Now, truthfully, me putting all of this on Facebook’s shoulders isn’t fair, nor is it accurate. Since the middle nineties, when the internet became more common place in homes, so had it brought out the faceless deviants in people. I remember sitting there, young as hell at my girlfriend’s at the time, and we were talking to some people on AOL (that was pretty much all you could do with the internet, initially) and somebody popped up and asked if I wanted to “cyber”. That is all they said to me, and at the time, it sounded super-cool to me (like someone was going to turn me into a robot or some shit. I was a pretty dumb kid, by the way) so ofcourse, I said yes. Next thing I know, somebody who I can’t see is telling me they want me to spank their naked ass. The girl I was with was like WHAT THE F*CK IS THAT ABOUT, and I told her I was as scared as she was, and we held each other and wept for an hour or so.
Hey, your screen lock is freakishly ineffective.
As you see with that case, though, the perverts had to seek people out. It wasn’t like it was just understood you could be creepy. Now, over time, creepy has sort of taken over the web (I wouldn’t use chat roulette if you paid me), but it was the inception of social networks that changed how specific people could interact with each other. Myspace was the first one people truly used as a venue to get laid. And honestly, in places where people can form groups with like-minded people, finding someone to screw became relatively easy. It was like the bars and all the ground work got taken out for people. All someone had to do was look at a profile, see if they found someone attractive, see if they had similar interests, and a few messages later, the sex would have itself. Keep in mind, I am not speaking from experience. It is commonly known that I am still a virgin, so this is not about me. It’s about how easy (and amoral) kids have it these days. Damn kids.
I have no fucking clue what this is picture is trying to say, but I felt like it fit the theme of this article quite nicely, so I went with it.
And while Myspace had a sense of anonymity (people were often strangers to each other on there), Facebook got rid of that all together, and pretty much ensured that you needed to know someone on SOME level to get a friendship request. Granted, that level was pretty silly sometimes (what, we were in one class together in high school and never spoke to each other once? Yeah, we should TOTES be best friends on Facebook now!) but Facebook also did something that no one saw coming. It eliminated the need for people to really get to know each other in the “real world”, which is what people who were looking to date (and whatever else goes with dating) used to have to do.
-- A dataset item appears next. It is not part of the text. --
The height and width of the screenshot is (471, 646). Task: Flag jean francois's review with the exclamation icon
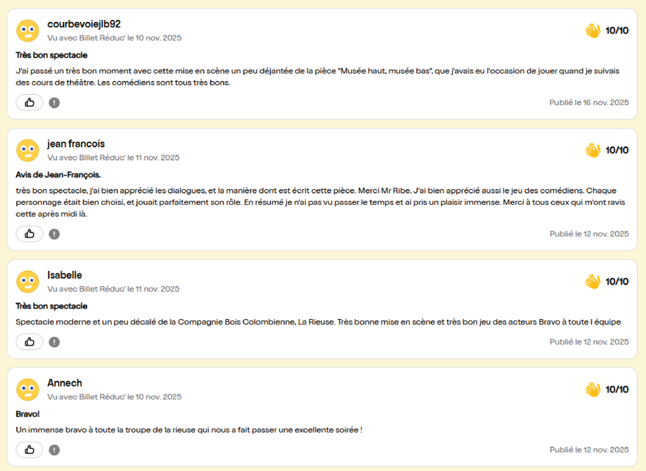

Gone are “studying at the library” dates, but that is also because the whole technological age has even gotten rid of the real need to study, considering Google pretty much does everything for anyone in public education currently. So if studying is all but gone, and the libraries are hollow shells, how are kids hooking up these days? Well, not to imply libraries where the only place young people could get to know each other, but it is symbolic to me. So the new way to hook up, you ask? I will give you a hint, it involves a two-step Facebook process. First step is asserting the outside connection atleast ONCE so as to gain the friend request. This can be a nod at school, or going by a place where the person you “want” works and exchanging a few words with them, but it is ENOUGH to make the friend request that follows it not so strange and out-of-place. Bam, doors open. It was REALLY that simple. No more awkward approaches in public. No more stammering and tripping over your words. Now, it is all done in messages, text and otherwise.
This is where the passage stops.